____ EXTRAIT
Nous présentons à nos lecteurs un document inédit de Kateb Yacine qui soulève un passionnant problème relevant aussi bien de l’intertextualité (grosso modo, un texte A inclus dans un autre texte B sous diverses formes) que du domaine de l’attribution (du texte B). Cet écrit de l’auteur de Nedjma a servi d’ossature essentielle pour la rédaction de la charte de la première Union des Écrivains Algériens proclamée le 28 octobre 1963 à Alger. Cette charte n’a jamais été signée par un auteur, mais tout le monde l’attribue à Jean Sénac, au titre de secrétaire général de cette organisation. Aussi, ce texte dépourvu de signataire est-il de Jean Sénac, comme on l’a toujours cru, ou de Kateb Yacine, comme l’atteste ce document, ou des deux auteurs ? Pour pouvoir répondre à ces questions, remontons à la genèse de la création de l’Union des Écrivains Algériens.
La première idée de création de l’Union des Écrivains Algériens est exprimée collectivement en février 1963 lors du premier débat sur la culture nationale organisé par l’hebdomadaire El Moudjahid (n° 113 du 2 février 1963 et 114 du 9 février 1963). Avec sa fougue et l’impétuosité de la jeunesse, Sénac s’est tout de suite activé pour la réalisation de cet objectif dans lequel il jouera un rôle considérable. Une commission informelle comprenant Ahmed Taleb-Ibrahimi, Bachir Hadj-Ali, Mouloud Mammeri, Jean Sénac, et occasionnellement Kateb Yacine, Mohand Tazerout et Mustapha Toumi, a tenu des réunions préparatoires. Dès le 22 mars 1963, Sénac lança à la télévision un appel relatif à ce premier stade de constitution de l’association. Le 27 mars 1963, il écrit à une cinquantaine d’écrivains et de peintres Algériens et d’Algérie «n’ayant pas démérité pendant la guerre de libération nationale », les invitant à une séance de travail prévue le 29 mars 1963 à la librairie En Nahda (dirigée à Alger par Abdelkader Mimouni au 2, rue Mohamed Larbi Ben M’Hidi), siège provisoire de l’union en gestation jusqu’à l’attribution d’un local définitif au 12, rue Ali Boumendjel ( arrêté du préfet d’Alger du 9 mars 1965 ). La réunion en question s’est concrétisée par :
– D’une part, un communiqué annonçant que « des écrivains et des peintres ont envisagé la création d’une Union des Écrivains et d’une Union des Arts Plastiques dans la perspective d’une Fédération Nationale des Arts et des Lettres ». L’Union des Arts Plastiques, sous la présidence de Bachir Yellès, directeur de l’École Nationale des Beaux-Arts, fera défection le 23 avril 1963 et entamera son propre processus de création qui aboutira le 15 avril 1964 à l’Union Nationale des Arts Plastiques.
– D’autre part, une commission préparatoire élargie au fur et à mesure des adhérents et des réflexions des uns et des autres.
________
## CONSIGNE 1
Recopiez sans rien changer le passage de l'extrait qui va de « Nous présentons à » jusqu'à « des Écrivains Algériens. ».
## CONSIGNE 2
Répondez aux questions suivantes à partir de l'extrait :
(a) À quelle date la première Union des Écrivains Algériens a-t-elle été proclamée ?
(b) Dans quelle librairie s'est tenue la séance de travail du 29 mars 1963 ?
(c) Qui présidait l'Union des Arts Plastiques ?
____ DONNÉES PRÉSENTÉES
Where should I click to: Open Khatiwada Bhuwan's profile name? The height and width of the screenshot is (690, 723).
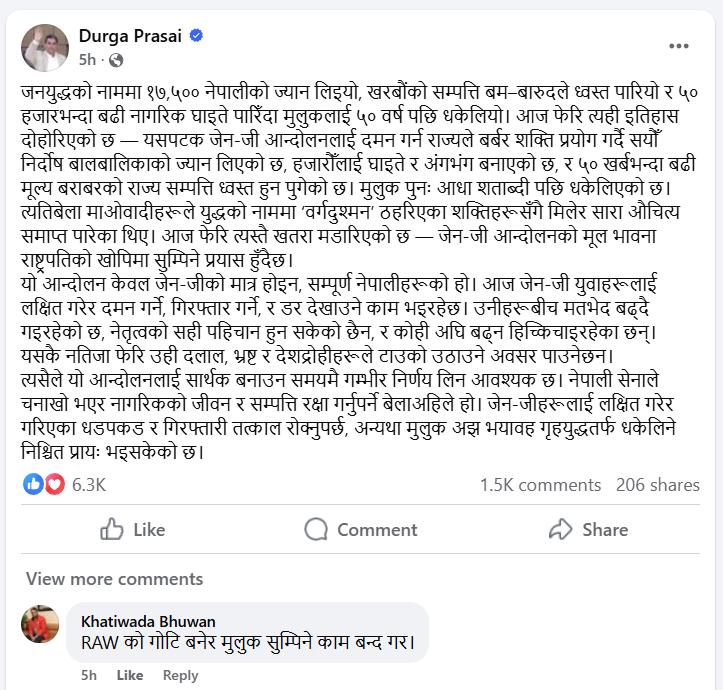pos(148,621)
________
____ DONNÉES PRÉSENTÉES
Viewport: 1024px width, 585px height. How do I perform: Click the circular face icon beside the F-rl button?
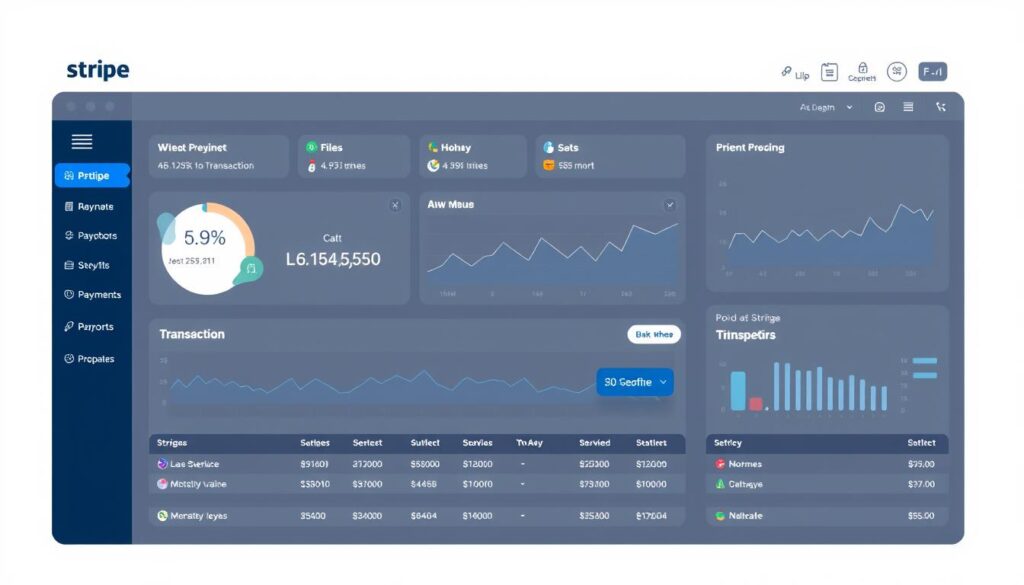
________
## RÉPONSE COMPLÈTE 1
Nous présentons à nos lecteurs un document inédit de Kateb Yacine qui soulève un passionnant problème relevant aussi bien de l’intertextualité (grosso modo, un texte A inclus dans un autre texte B sous diverses formes) que du domaine de l’attribution (du texte B). Cet écrit de l’auteur de Nedjma a servi d’ossature essentielle pour la rédaction de la charte de la première Union des Écrivains Algériens proclamée le 28 octobre 1963 à Alger. Cette charte n’a jamais été signée par un auteur, mais tout le monde l’attribue à Jean Sénac, au titre de secrétaire général de cette organisation. Aussi, ce texte dépourvu de signataire est-il de Jean Sénac, comme on l’a toujours cru, ou de Kateb Yacine, comme l’atteste ce document, ou des deux auteurs ? Pour pouvoir répondre à ces questions, remontons à la genèse de la création de l’Union des Écrivains Algériens.

## RÉPONSE COMPLÈTE 2
(a) Le 28 octobre 1963.
(b) À la librairie En Nahda.
(c) Bachir Yellès.